## start Page excerpt
The two authors go on to affirm, forcefully, that neither the United States nor any other country constitutes the Empire’s center. Far from being its heart or motor, the United States merely holds one piece among others of the Empire’s apparatus: “Contrary to what the last advocates of nationalism maintain, the Empire is not American.”[xii] [17] Going still further, Hardt and Negri state that the United States is in no way itself an imperialist power: “The United States is not the center of an imperialist project; and in fact, no State can be today. Imperialism is over. No nation henceforth will be a world power as the nations of Europe used to be” (E. 18).

With the Empire, capitalism causes economic and political power to fuse into a single order at the same time as it pushes the coincidence between morality and law to an extreme point. It thereby constitutes the very model of “biopower,” in the sense that it tends to rule not only human interactions but also human nature (his knowledge and affects). “Biopower” must be understood here in the manner of Michel Foucault,[xiii] [18] a power issuing from State administrations, non-governmental organizations, multinational corporations, transnational institutions, and agents of “governance,” which henceforth tend to manage the most intimate aspects of daily life and the private sphere; i.e., itself to produce the totality of social relations and forms of life. Biopower results from the interpenetration of the economic, the political, the social, and the cultural. By producing cultural goods, forms of existence, and affects, biopolitical power ends by transforming consciences (subjectivities) and bodies — in short: life itself.
## end Page excerpt
> [Stated task]: Please list every source the excerpt on Hardt and Negri's Empire above names as issuing biopower.
## start Data
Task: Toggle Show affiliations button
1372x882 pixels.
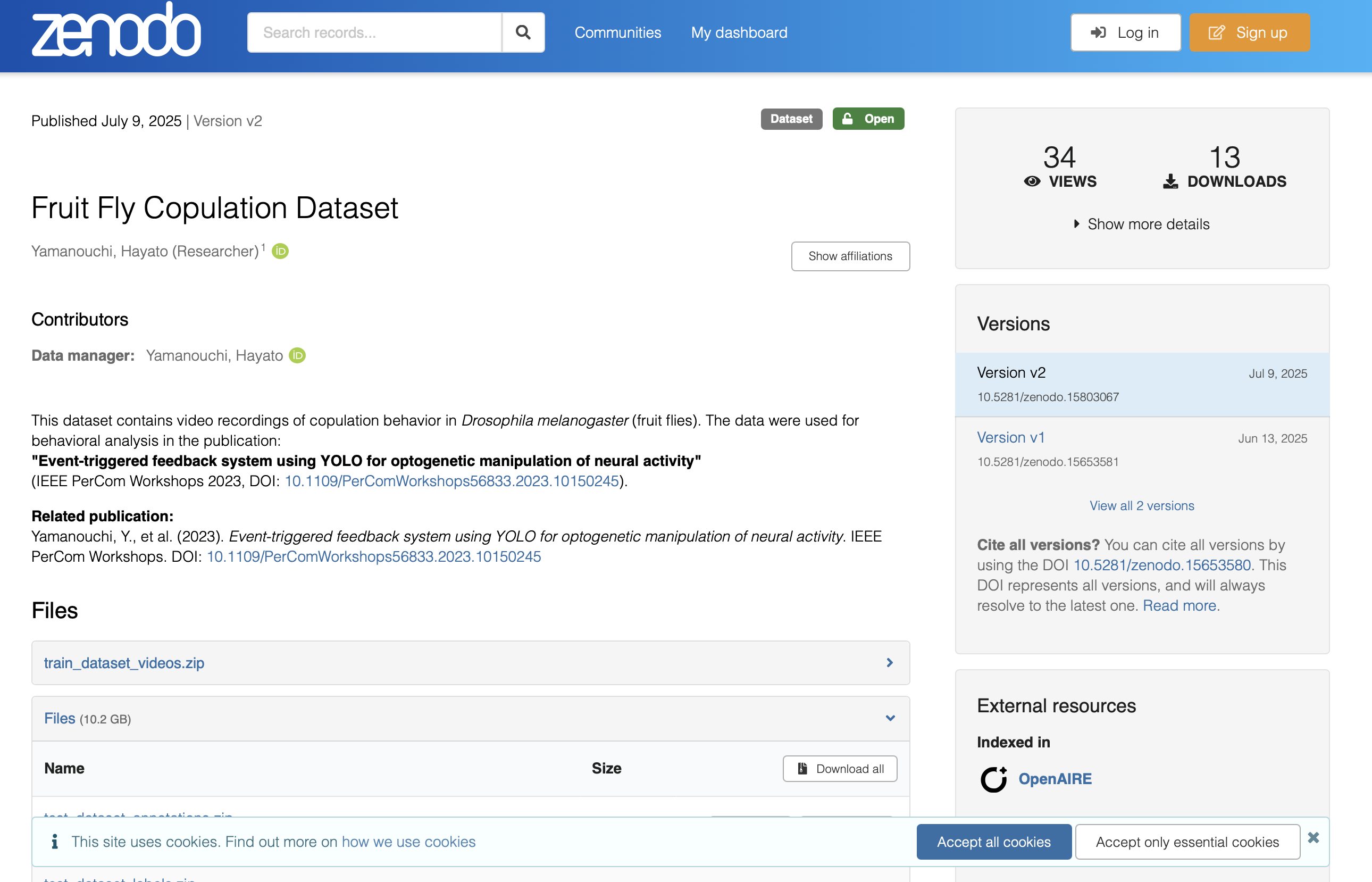Action: 850,256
## end Data
> [Reply to the task]:
- State administrations
- Non-governmental organizations
- Multinational corporations
- Transnational institutions
- Agents of "governance"